A student of Economics is taught to think from the first principles, and Economics at its core says that any government intervention is bad. Thus, it shouldn’t happen. But when the economists tried solving the problems of real economy outside models, they realized that Economics has assumptions just to understand the problem and the world simplistically, and to find a solution, we need to go deep into the assumptions and find a reliable policy solution.
“If you give a man a fish, you feed him for a day. If you teach a man to fish, you feed him for a lifetime.”—
This quote has been iterated so many times that it now turned into a global folk quote. But have we ever thought that the man we are referring to here can be in a million different circumstances in a billion parallel universes, that generalizing him can be a moral crime?
This is all very fine until one examines and questions the assumptions. What if the man is too hungry on the first day to learn anything? What if he is so weak and feeble that he needs to be fed for a few days before he can summon up enough strength to learn? What if the choice is not between feeding him a fish and teaching him to fish? What if the choice is between feeding him a fish today (and ensuring he lives for another day to learn fishing) and risking his life (and ability to learn fishing tomorrow)?
What would you do then?
Perhaps the answer would change in favour of giving the man a fish before insisting that he learns how to fish. This switch is likely to be based on two key realisations.

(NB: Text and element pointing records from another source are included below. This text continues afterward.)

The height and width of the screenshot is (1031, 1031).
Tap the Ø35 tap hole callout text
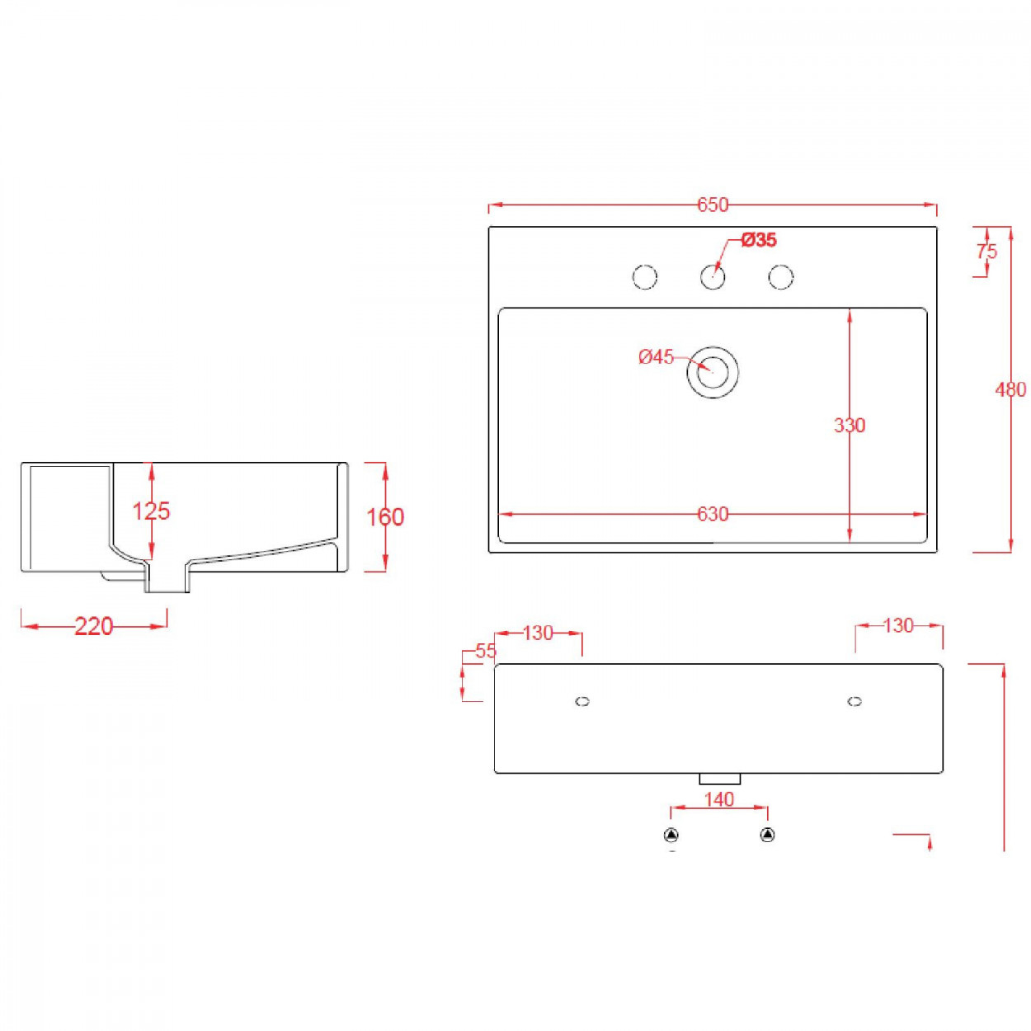coord(759,240)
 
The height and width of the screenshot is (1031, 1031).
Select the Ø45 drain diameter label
coord(656,357)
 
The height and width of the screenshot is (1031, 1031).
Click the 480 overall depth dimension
coord(1010,389)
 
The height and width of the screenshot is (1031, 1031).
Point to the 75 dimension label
coord(986,251)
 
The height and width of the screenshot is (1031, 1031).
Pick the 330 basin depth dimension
coord(850,426)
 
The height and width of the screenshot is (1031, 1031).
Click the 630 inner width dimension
coord(713,514)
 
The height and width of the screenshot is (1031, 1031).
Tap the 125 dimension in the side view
coord(151,511)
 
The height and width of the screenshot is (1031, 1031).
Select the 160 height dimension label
coord(385,517)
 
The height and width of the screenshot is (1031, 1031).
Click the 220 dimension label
coord(94,627)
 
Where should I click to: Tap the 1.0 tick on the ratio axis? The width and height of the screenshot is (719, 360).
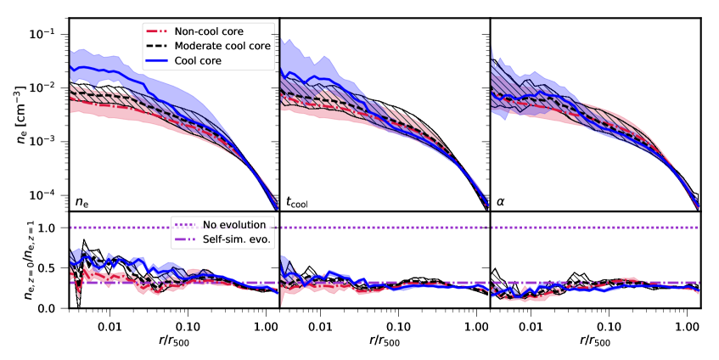pos(53,228)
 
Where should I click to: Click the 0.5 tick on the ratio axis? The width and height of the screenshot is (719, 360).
pos(53,268)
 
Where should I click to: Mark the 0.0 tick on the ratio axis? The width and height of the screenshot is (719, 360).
pos(53,308)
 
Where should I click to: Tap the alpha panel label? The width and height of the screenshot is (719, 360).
pos(502,202)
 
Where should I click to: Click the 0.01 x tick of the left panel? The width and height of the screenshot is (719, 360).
pos(110,325)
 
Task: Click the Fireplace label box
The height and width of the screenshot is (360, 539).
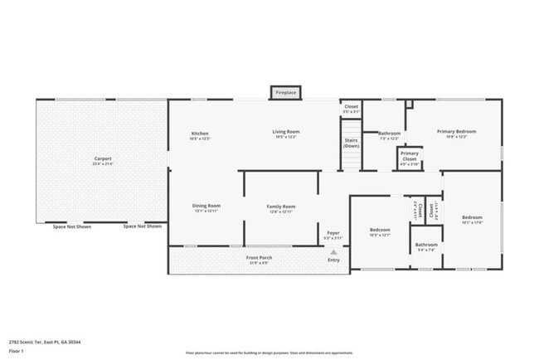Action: [x=286, y=93]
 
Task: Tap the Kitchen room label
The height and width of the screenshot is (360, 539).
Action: [x=200, y=132]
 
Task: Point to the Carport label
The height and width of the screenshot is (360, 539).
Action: [x=103, y=158]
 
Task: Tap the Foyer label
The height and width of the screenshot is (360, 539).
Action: [x=333, y=233]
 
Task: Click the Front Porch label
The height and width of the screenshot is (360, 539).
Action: [x=259, y=257]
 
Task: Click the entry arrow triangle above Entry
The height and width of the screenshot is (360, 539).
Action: [x=333, y=251]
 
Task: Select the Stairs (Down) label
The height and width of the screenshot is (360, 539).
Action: [x=352, y=143]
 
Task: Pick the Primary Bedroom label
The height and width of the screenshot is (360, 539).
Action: [x=457, y=131]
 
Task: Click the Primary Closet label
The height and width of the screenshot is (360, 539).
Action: [x=410, y=155]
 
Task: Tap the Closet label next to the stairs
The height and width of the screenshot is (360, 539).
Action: [x=352, y=106]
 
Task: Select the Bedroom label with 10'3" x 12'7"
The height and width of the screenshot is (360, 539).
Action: [x=380, y=229]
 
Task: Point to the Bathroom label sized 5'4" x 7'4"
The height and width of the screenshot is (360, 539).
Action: [x=426, y=245]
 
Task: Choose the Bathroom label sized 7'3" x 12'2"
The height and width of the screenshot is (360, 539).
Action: [x=390, y=134]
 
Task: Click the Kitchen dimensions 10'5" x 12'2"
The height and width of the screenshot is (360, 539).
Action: [x=200, y=138]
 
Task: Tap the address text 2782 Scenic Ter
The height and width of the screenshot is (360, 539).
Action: [x=45, y=341]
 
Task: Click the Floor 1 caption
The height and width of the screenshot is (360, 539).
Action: [x=17, y=351]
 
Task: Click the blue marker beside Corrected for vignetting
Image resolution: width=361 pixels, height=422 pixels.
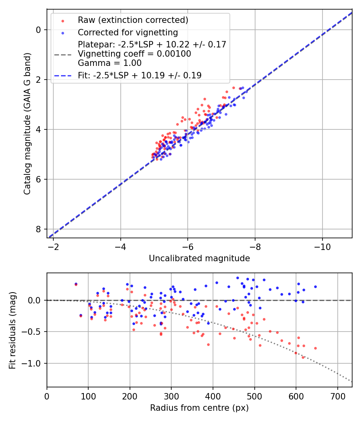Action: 63,33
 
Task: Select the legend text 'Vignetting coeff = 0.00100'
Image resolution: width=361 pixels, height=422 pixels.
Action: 134,54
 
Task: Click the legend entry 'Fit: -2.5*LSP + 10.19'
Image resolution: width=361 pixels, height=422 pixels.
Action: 139,75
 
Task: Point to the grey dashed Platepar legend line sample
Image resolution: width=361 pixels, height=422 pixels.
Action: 63,54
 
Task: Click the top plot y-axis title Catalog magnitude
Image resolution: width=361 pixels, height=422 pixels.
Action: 27,123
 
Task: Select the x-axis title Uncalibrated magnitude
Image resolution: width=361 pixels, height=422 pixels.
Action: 199,258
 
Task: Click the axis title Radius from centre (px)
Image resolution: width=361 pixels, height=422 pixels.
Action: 199,408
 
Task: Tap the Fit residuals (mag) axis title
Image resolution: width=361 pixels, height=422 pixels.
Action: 12,330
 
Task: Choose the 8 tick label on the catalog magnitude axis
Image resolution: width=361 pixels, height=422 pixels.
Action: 38,229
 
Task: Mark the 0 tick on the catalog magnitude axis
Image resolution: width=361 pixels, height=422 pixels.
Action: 38,30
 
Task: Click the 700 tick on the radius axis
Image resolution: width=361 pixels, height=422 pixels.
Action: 337,396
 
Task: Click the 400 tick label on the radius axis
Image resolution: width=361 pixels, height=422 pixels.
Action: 171,396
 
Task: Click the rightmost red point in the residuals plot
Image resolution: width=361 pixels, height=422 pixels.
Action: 315,348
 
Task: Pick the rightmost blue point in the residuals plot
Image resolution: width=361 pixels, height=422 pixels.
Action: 315,287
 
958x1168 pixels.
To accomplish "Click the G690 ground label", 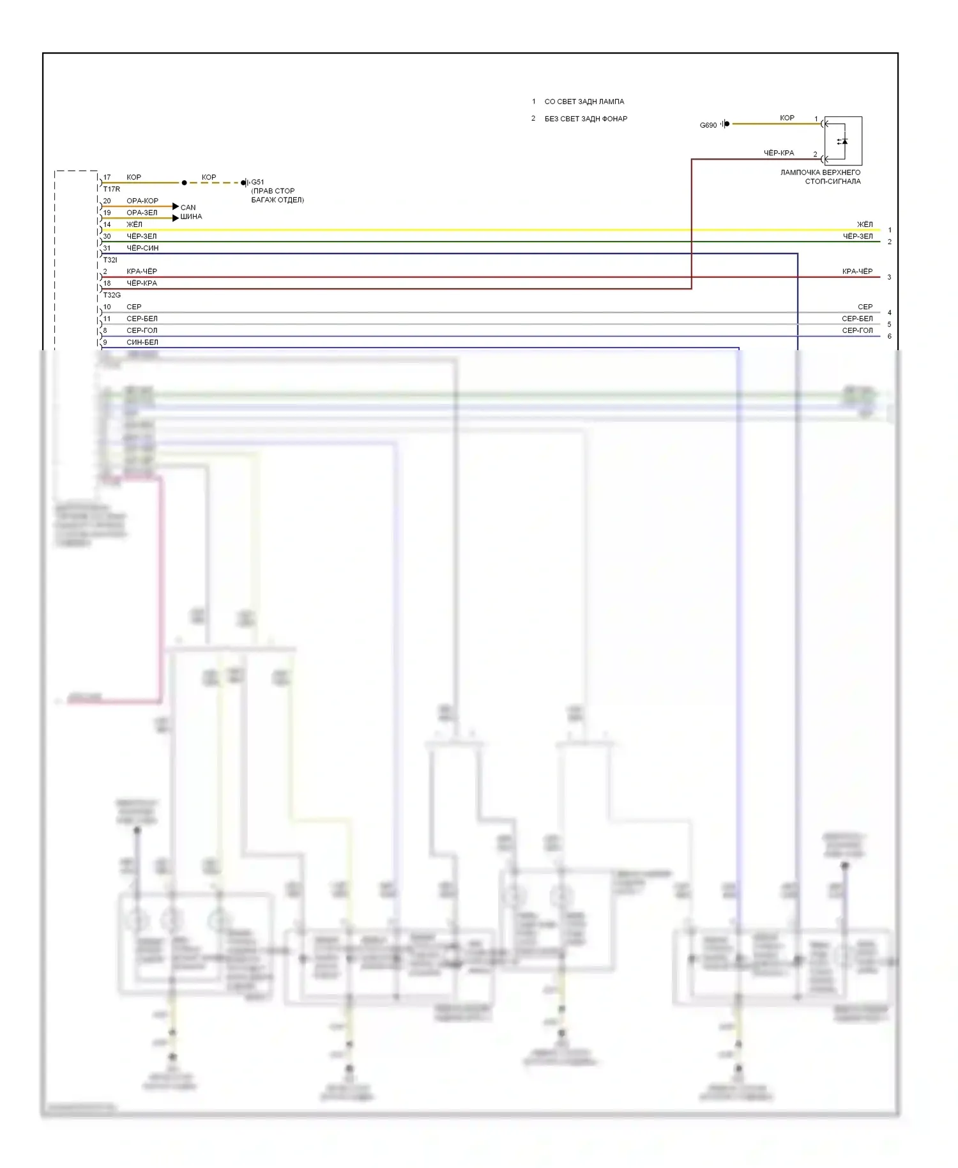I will tap(708, 125).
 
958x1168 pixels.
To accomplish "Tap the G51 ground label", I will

One, that a feeble man can’t really learn much on an empty stomach.
Two, that the concerned man doesn’t have to be lectured on the usefulness of learning how to fish, and is motivated enough to learn provided he is in a situation to learn.
We elites, including me, who is writing this, and you who are reading this, are so privileged that we think that the people who are not privileged do not know how to think for themselves, how to choose between eating healthy or dying of starvation. We think that they don’t know education and health are important for them, but we forget to think that they might need to choose between today’s wage (which will bring dinner to their home) and college fees (which don’t guarantee them a job after 3 years of foregone wages plus the paid fees).
“Instead of maintaining a huge aid industry to find ways to ‘help the poor,’ it is better to give money to poor people directly so that they can find effective ways to escape from poverty…(these examples) point to a little-understood reality of the developing world: The biggest problem for those below the poverty line is a basic lack of cash. Many people have so little money that they cannot afford small expenditures on better food, sending children to school, or searching for work. It is not a lack of motivation: people with little money spend their days actively trying to find a way out of poverty. It is not a lack of knowledge; they know what they need and manage their money extremely well,” write the authors.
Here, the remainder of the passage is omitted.